Fresh news from the budget battleground in Washington: tension is high... it's coming down to the wire... we're a week or so away from partial government shutdowns...

...but Tom Coburn (R-OK) thinks there's enough time to dig into the details of NSF studies on the political science of filibustering. Seriously.


It seems Mr. Coburn is taking issue with political science research on the filibuster and on cooperation between Congress and the President. And note: Mr. Coburn's issue is not with the research itself, which I am sure Mr. Coburn never actually considered; no, Mr. Coburn's issue is that the NSF has research funding for such topics at all.

This particular intrusion of national politics is highly ironic. As Mr. Coburn should know, American politics is now all about filibustering, gerrymandering, super-PACs and widespread voter disillusionment. And that certainly isn't the fault of the NSF.... but it is certainly a valid scholarly topic.

Full disclosure: as a libertarian, and there is all manner of wasteful government spending that I'd dearly love to eliminate. Let's talk about gargantuan agricultural subsidies, the incredibly bureaucratic and directionless Department of Education, etc. But Mr. Coburn's views represent a new kind of thought control- the ultimate intrusion by a national politician through the legislative manipulation of taxpayer funds. This is Ken Cuccinelli vs. UVa at the national scale. This is the intrusion of short-sighted political whim into scholarly thought, and it evokes some of our darkest history, when differing points of view were silenced for reasons of power and domination rather than intellectual argument. And this is yet another embarrassment for thinking libertarians and conservatives like myself who aren't afraid of dissenting views.
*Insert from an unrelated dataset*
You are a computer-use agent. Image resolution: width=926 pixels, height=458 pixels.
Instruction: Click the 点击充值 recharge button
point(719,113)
At a time when we should be talking about eliminating massive and unnecessary trillion dollar projects like the joint strike fighter, we're instead wrestling in the weeds over... academic studies of the filibuster? Because one politician doesn't like an NSF proposal title...?
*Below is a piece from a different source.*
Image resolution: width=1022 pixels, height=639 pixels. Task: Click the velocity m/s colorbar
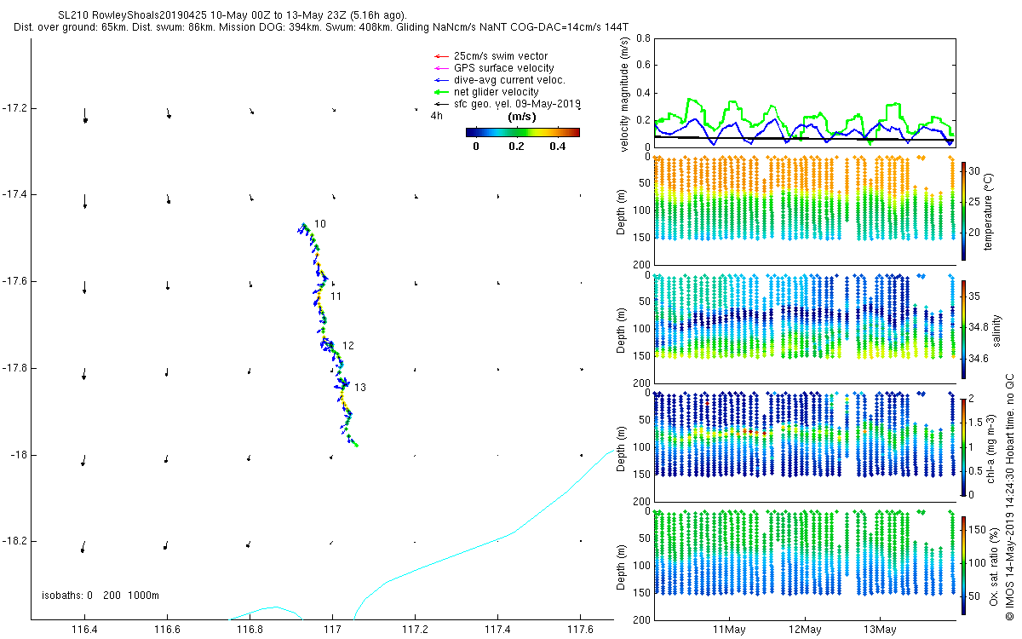(523, 132)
This truly makes me want to send in an NSF proposal entitled "The Evolution of Transsexual Attitudes Toward Gerrymandering in the Context of Global Warming" ... just to get myself on a talk show opposite the likes of Tom Coburn. Let's talk about wasteful spending, shall we?

1 comment:

  1. P.S. It is important to realize that the NSF continuously moves emphasis from old research topics to new. We see research topics come and go, year after year. That's how a basic science funding agency best serves the nation: by taking chances on new directions. That continuous reinvention is what we expect from NSF- always seeking promising new areas of research.
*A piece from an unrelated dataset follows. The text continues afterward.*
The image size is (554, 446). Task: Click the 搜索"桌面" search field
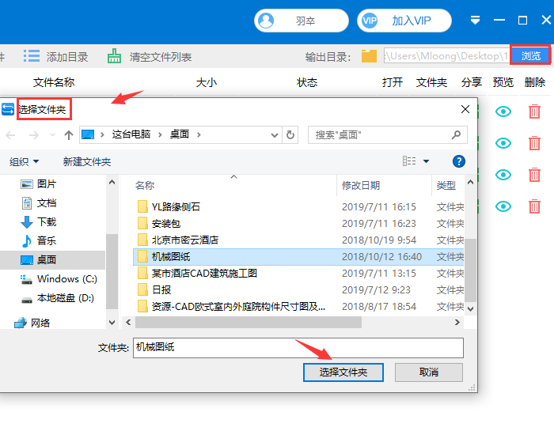(388, 135)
    It is important to draw contrast between the NSF's orderly process of reinvention... and what happened here, as a result of a single Senator's caprice. In this case, one congressman took issue with one discipline, and thought it appropriate to intrude deep within the deliberative process inside the NSF. His action was based on flimsy reasoning, and he made no attempt to build consensus because he knew that he couldn't, and his prior attempts had in fact failed. So, this time around, Mr. Coburn simply cast principle aside and got what he wanted simply by playing chicken with a time-critical ~$1T continuing resolution. And then, to cover his tracks, Mr. Coburn played political science against cancer research. (Say, can we please put cancer research up against the joint strike fighter???!)

    Meanwhile, the really big-dollar issues that truly affect our international competitiveness, e.g. runaway spending on defense, entitlements, and health care inflation, all get less attention because small-minded electioneers are busy looking for votes in the (tumble) weeds.